* Material for this task:
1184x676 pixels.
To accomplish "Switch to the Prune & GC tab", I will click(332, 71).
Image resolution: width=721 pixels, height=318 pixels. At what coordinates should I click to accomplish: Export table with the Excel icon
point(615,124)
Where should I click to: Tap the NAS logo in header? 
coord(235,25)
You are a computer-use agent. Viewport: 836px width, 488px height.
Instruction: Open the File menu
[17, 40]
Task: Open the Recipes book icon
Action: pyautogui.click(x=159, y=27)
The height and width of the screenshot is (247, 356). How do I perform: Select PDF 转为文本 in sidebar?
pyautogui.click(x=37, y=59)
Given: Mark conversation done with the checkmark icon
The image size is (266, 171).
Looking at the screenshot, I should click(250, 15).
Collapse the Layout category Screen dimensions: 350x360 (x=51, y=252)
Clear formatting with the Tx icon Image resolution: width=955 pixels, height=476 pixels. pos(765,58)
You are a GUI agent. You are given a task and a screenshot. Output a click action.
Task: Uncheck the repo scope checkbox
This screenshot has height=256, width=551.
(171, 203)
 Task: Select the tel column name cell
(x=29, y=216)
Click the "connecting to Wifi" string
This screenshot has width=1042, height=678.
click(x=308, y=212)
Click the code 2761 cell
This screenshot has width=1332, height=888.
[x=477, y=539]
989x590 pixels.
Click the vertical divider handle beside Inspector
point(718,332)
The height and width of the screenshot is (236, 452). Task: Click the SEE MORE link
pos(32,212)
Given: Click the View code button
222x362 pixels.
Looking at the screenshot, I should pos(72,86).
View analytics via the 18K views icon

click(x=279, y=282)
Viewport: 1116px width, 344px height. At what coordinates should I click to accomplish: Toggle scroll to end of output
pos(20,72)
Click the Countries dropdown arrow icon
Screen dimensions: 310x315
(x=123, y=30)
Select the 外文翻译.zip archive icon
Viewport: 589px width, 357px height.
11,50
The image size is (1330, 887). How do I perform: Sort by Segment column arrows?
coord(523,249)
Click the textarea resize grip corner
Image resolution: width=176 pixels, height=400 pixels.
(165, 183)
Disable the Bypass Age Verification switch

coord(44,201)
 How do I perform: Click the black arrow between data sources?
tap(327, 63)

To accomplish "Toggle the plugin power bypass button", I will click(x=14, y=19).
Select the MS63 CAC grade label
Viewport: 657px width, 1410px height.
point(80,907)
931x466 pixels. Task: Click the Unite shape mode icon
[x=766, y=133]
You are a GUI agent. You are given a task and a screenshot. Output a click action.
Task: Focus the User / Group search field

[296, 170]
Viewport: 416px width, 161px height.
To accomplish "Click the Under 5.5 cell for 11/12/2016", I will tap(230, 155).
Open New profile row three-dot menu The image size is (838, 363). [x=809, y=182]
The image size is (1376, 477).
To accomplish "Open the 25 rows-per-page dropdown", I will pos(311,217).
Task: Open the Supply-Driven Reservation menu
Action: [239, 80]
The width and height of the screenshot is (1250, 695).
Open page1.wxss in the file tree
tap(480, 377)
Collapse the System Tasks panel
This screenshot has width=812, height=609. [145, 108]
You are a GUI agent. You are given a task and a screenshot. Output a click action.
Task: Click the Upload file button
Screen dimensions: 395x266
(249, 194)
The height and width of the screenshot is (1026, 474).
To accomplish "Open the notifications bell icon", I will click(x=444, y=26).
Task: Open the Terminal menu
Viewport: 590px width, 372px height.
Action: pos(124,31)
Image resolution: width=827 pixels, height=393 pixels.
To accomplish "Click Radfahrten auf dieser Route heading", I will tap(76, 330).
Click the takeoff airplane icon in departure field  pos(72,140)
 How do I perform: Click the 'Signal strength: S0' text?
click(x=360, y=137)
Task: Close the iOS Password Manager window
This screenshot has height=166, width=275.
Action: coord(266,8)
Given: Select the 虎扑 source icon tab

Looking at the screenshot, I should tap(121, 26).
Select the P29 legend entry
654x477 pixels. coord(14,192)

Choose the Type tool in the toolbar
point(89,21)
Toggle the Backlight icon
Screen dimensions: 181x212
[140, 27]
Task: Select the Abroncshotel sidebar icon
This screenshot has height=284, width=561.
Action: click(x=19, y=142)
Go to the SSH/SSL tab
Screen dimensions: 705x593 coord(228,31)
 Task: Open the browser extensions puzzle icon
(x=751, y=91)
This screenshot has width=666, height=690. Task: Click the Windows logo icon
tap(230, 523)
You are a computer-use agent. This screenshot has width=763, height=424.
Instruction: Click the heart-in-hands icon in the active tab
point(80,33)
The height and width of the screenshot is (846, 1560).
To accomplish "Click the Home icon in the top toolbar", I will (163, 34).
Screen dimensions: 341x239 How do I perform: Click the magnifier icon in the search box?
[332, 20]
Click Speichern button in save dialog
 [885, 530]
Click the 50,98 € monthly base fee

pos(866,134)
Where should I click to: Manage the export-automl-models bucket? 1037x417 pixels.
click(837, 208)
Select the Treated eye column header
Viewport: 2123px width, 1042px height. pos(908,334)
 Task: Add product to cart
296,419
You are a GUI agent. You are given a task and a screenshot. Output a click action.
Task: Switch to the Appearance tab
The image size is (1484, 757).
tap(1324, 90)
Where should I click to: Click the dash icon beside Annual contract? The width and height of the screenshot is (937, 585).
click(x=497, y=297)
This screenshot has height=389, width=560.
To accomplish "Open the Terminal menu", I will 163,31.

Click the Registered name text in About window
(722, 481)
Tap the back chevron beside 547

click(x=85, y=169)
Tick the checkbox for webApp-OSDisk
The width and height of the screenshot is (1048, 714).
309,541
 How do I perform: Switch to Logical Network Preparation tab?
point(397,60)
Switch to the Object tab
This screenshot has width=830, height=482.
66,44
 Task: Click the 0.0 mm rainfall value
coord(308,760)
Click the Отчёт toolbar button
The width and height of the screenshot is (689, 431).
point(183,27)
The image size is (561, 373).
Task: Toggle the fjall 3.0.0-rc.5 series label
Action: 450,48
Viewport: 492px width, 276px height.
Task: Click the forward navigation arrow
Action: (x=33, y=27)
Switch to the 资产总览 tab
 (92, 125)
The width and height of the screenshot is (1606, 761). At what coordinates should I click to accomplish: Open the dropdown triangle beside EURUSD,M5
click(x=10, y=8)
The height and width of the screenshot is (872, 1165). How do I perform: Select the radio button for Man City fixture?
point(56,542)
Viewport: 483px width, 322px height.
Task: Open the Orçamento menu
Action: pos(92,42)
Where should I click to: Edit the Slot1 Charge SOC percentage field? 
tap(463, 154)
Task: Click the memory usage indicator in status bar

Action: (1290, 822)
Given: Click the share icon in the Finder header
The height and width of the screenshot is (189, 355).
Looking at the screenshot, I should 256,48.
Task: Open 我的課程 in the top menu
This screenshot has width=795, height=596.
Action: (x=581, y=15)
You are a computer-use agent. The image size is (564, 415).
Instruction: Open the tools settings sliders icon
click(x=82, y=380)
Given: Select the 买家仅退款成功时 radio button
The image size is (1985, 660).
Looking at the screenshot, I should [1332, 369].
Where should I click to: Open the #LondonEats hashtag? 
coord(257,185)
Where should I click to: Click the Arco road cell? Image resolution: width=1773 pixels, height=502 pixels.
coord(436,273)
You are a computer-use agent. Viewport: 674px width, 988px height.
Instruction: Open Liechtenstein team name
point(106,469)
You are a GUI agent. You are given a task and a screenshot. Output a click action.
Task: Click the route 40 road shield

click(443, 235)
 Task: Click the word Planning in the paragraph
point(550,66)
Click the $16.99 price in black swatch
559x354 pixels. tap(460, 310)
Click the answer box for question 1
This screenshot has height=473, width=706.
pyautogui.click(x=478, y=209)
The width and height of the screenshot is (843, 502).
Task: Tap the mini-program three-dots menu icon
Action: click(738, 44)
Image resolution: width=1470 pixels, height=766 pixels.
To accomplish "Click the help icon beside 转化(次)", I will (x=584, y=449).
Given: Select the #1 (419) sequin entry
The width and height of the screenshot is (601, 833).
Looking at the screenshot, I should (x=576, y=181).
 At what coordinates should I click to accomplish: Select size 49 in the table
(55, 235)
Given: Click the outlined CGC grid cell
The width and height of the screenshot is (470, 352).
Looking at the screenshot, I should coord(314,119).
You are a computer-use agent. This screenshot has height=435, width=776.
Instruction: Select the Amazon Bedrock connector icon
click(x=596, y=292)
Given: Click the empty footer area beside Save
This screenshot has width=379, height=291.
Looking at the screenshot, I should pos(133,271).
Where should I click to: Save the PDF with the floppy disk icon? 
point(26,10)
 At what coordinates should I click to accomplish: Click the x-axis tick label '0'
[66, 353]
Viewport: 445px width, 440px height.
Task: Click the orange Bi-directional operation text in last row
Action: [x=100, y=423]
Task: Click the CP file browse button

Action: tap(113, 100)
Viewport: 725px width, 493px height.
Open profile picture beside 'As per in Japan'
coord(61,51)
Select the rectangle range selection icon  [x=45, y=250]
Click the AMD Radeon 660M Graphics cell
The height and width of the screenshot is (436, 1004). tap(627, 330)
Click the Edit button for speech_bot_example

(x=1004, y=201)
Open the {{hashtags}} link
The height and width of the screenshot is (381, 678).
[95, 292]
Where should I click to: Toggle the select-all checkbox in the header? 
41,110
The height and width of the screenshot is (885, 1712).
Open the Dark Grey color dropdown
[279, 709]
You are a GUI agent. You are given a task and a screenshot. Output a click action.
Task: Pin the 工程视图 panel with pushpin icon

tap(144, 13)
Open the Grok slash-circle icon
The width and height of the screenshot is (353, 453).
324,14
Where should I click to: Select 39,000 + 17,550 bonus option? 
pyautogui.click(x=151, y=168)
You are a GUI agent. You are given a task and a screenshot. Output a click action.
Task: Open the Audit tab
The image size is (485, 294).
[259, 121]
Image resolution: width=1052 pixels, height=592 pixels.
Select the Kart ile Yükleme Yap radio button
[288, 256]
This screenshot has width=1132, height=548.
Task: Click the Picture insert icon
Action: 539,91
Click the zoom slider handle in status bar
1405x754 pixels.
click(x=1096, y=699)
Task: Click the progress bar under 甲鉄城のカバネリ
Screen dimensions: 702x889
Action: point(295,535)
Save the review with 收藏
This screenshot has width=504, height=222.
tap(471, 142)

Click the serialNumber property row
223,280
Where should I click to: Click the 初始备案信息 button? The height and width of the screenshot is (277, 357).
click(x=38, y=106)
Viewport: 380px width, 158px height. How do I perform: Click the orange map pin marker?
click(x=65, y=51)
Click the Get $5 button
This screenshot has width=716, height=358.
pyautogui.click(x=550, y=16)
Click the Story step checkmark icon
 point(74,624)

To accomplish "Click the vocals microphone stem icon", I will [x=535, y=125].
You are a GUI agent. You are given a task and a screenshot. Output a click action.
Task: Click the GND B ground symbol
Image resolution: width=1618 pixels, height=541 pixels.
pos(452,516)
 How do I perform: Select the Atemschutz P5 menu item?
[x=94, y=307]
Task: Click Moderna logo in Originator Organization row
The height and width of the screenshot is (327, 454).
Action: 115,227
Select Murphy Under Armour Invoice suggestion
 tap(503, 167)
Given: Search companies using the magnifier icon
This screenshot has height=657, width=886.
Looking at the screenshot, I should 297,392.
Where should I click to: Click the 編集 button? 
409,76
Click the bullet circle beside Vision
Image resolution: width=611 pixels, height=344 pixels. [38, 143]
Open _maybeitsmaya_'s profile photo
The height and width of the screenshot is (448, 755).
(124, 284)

* What is expected: What lines of the data include the word "Terminal"? Copy each of them.

* Response area:
Task: Open the Terminal menu
To accomplish "Open the Terminal menu", I will 163,31.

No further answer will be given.